DOCUMENT SEGMENT:
»»
Reverse Missions: Back to the Catacombs (Part 3)
The weary old building reeked with death. Spiritual demise had occurred long ago at the hands of theologies that strangled biblical truth. Members had aged, the young had moved on, and clergy who questioned the relevancy of their own lives and beliefs spoke to congregations of a dozen or less – themselves soon to die.
Europe is littered with the "catacombs" of dead religion. But in some of those grave stone buildings life is sweeping in again. Followers of Jesus are returning to the catacombs. The "reverse missionaries" from Africa and Asia, many of whom are the fruit of earlier European missions, are returning to lands that once colonized their own. They lease or buy deserted church facilities whose decaying walls throb with exuberant worship styles and passionate preaching.
In London, an edifice constructed in the Victorian era to house a once-booming Baptist church now sits in a neighborhood of tombstone-like 19th century buildings. Urban rot surrounds it. But a thriving congregation of African émigrés has taken over the old structure and infused it with passion the old timbers may never have known.
The immigrants bring a strand of Gospel proclaiming that Christ is alive, the Holy Spirit is active, and the Bible is the authority, not only for belief, but for every aspect of living.
««
DATA LISTING:
»»
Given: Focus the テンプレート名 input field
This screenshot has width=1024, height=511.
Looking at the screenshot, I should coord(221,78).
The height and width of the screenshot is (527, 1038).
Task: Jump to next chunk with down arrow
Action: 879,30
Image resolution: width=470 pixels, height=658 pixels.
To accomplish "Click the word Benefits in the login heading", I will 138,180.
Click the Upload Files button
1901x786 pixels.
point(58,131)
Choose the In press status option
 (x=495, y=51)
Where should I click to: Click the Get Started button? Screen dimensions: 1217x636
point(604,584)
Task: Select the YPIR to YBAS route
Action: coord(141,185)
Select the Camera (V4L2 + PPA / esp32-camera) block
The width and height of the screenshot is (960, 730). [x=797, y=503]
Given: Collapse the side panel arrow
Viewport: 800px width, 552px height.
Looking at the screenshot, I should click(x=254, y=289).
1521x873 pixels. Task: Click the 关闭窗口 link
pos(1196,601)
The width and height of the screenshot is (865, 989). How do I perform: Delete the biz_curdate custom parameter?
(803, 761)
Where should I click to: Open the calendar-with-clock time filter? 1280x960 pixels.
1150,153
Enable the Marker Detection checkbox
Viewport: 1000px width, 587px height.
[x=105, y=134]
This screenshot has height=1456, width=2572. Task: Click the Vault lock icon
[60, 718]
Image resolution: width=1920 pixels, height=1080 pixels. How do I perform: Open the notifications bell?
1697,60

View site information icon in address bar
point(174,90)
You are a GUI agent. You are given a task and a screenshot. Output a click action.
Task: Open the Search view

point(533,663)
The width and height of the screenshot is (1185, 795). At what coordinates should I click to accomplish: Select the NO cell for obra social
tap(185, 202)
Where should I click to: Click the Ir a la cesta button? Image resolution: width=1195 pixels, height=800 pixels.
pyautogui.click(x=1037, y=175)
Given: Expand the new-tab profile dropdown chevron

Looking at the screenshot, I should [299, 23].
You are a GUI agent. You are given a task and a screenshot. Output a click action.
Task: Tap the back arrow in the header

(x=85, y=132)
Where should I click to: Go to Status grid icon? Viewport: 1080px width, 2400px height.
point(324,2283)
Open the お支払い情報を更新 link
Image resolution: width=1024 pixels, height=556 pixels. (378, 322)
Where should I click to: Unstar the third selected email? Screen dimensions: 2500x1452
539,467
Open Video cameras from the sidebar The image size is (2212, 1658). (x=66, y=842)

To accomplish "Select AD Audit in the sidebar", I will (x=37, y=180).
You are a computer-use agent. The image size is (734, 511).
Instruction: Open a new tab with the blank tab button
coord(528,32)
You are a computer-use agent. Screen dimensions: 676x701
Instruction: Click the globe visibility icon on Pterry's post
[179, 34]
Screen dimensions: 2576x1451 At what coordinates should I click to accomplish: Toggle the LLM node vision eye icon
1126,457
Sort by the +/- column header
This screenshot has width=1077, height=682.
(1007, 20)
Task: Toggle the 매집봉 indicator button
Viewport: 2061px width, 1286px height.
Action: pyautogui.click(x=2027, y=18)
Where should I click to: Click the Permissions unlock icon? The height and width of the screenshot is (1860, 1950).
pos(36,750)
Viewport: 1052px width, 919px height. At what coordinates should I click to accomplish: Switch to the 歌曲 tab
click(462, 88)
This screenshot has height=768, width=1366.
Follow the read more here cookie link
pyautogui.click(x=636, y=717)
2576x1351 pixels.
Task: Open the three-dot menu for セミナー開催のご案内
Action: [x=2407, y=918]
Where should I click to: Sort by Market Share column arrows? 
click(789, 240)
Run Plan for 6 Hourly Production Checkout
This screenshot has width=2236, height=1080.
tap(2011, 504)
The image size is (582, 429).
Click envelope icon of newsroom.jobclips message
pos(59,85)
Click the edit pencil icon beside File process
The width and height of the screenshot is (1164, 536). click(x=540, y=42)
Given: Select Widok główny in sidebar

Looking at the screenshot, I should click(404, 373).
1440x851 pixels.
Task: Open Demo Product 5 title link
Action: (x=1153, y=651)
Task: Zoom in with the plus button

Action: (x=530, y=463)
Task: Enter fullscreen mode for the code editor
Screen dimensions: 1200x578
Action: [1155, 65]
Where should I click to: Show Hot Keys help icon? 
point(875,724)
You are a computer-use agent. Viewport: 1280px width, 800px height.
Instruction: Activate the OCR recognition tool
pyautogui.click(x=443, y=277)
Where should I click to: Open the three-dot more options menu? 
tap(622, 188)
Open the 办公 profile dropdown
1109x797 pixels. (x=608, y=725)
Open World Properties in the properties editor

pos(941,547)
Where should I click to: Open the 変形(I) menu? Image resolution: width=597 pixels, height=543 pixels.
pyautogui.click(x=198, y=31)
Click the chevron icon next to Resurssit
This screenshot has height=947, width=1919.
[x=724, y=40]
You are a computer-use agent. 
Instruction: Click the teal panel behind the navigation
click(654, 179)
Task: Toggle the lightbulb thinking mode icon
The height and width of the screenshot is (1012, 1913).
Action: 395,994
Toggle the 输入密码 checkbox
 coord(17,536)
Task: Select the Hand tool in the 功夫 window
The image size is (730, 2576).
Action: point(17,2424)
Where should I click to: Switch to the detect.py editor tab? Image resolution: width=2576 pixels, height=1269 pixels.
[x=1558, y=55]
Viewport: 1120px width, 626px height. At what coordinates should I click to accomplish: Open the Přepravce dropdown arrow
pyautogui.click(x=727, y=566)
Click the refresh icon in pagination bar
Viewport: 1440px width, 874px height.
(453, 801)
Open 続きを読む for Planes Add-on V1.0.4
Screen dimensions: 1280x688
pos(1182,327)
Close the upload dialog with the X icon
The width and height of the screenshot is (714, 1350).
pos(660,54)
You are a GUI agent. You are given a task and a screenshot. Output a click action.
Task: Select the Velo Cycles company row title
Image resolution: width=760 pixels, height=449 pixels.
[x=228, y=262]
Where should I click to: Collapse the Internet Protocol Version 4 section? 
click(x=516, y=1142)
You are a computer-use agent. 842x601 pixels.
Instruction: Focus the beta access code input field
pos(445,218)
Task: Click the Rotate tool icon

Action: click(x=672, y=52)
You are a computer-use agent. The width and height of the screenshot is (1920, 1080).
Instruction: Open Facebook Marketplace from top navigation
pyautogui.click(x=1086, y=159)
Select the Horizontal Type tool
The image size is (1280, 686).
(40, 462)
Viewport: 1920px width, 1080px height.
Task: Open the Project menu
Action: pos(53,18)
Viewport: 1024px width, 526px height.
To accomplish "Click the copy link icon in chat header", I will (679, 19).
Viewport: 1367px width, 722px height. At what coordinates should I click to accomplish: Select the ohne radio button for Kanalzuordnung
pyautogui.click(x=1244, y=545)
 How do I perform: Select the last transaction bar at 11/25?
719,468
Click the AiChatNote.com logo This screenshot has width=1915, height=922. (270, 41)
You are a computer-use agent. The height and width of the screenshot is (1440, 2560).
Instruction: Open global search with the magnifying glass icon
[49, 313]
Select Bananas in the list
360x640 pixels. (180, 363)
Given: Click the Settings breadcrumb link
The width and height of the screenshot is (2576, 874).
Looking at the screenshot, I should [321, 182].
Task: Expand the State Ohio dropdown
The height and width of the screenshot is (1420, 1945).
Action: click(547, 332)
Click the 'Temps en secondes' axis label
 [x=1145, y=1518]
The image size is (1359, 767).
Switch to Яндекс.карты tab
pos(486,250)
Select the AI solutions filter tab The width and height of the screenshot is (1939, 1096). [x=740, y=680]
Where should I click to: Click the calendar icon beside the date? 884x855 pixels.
««
WHAT TO WORK ON:
[A] Reproduce, word for word, the lines of the listing between the line holding "You are a computer-use agent. The height" and the line holding "Looking at the screenshot, I should [321, 182].", inclusive.
[B] Carry on the article about reverse missionaries reviving Europe's old church buildings from the point where it stops.

IN RESPONSE:
[A]
You are a computer-use agent. The height and width of the screenshot is (1440, 2560).
Instruction: Open global search with the magnifying glass icon
[49, 313]
Select Bananas in the list
360x640 pixels. (180, 363)
Given: Click the Settings breadcrumb link
The width and height of the screenshot is (2576, 874).
Looking at the screenshot, I should [321, 182].

[B]
On a recent trip to Paris to conduct a conference on global change for a network of African churches, my wife and I ran headlong into the transitions. One evening we were taken into a cavernous apartment block whose graffiti was a Rosetta Stone of cultures. Burka-clad women walked among Gauloises-smoking mustachioed Frenchmen, and dodged soccer balls kicked by tykes and teenagers trying to make a tight gray-walled courtyard into a playing field.
We rode a cramped elevator up four levels, and into the apartment of a beaming African man we'll call Emil. His strapping sons and vibrant daughters joined us for the meal prepared by his wife, who had poured in all the skills she had learned back home.
Emil and his family are like another we spent time with in Copenhagen. They send their children daily to public schools dictated to by a State that has cashed in absolute truth for utilitarian values. In Scandinavia especially, said the Copenhagen couple, children are taught they are supreme. The parents are to obey them. The little ones must question and challenge parental authority. It is their duty to do so, says the State.
The biblically formed family with a father as spiritual leader is a return to an old and brutal age, the children are taught, as is the "hate-filled" teaching on sexuality of the "puritanical" church of the past. The state church in Scandinavia has difficulty being a prophet to the rulers to whom it holds out its hands for salaries, mortgages, and capital improvements.
But not the "catacomb" Christians. In the rickety old buildings they have reclaimed and restored, they are free to teach their children the Bible's worldview. In the home groups scattered into those austere apartment blocks in Paris and the starkly minimalist flats of Scandinavia, parents and their offspring are discipled in the way of Christ, which often is radically different from the way of the State-sanctioned culture.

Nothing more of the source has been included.